No Brasil, no entanto, ainda há uma lacuna maior entre equipes de tecnologia e de produção. Falta um elo para catalisar o avanço da tecnologia para a indústria. Se as empresas investissem em especialização e qualificação de mão de obra da fábrica, evoluindo a maturidade e conhecimento em TI, o casamento responsável pela solução personalizada seria muito mais rápido. A curva de aprendizado seria menor, afinal o profissional teria clareza de comunicação com ambos os lados, e o retorno também seria em menor tempo. No entanto, ainda é raridade ver essa estratégia, os gestores querem apenas os resultados e, muitas vezes, não investem para qualificar e criar um talento dentro da própria equipe. 

A ampliação de soluções digitais na indústria brasileira não depende de investimentos apenas em novas tecnologias, mas também em um esforço integrado para superar o gap entre o conhecimento técnico e operacional. A adoção de soluções de IA e automação precisam ser acompanhadas de uma estrutura robusta de dados e monitoramentos. Ter profissionais qualificados é a chave para conseguir explorar todo o potencial da tecnologia e transformar desafios em mais competitividade.

Os ICTs também podem quebrar a barreira do desconhecimento ampliando a discussão de cases e ciclos de problemas resolvidos, deixando a linguagem técnica um pouco de lado e melhorando a comunicação com gestores das mais variadas áreas. É necessário que os dois lados se unam para superar os desafios que nossa indústria ainda encontra. 

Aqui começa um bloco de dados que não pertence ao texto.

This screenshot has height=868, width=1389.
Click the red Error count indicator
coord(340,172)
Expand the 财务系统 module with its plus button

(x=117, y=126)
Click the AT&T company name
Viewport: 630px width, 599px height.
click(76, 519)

A experiência mostra que a união entre especialistas da produção e profissionais de tecnologia é o caminho para uma modernização efetiva e sustentável. Instituições de inovação têm papel crucial nessa jornada, facilitando a troca de conhecimento e a implementação de projetos coerentes com a necessidade a ser resolvida, pois nem sempre será a IA a melhor opção. Ao investir na formação de equipes multidisciplinares e criar canais de comunicação eficientes, o setor industrial não só reduzirá custos e aumentará a eficiência, mas também se posicionará de forma estratégica na era da transformação digital.

* Por Ariston Carvalho, gerente sênior de pesquisa e desenvolvimento do SiDi.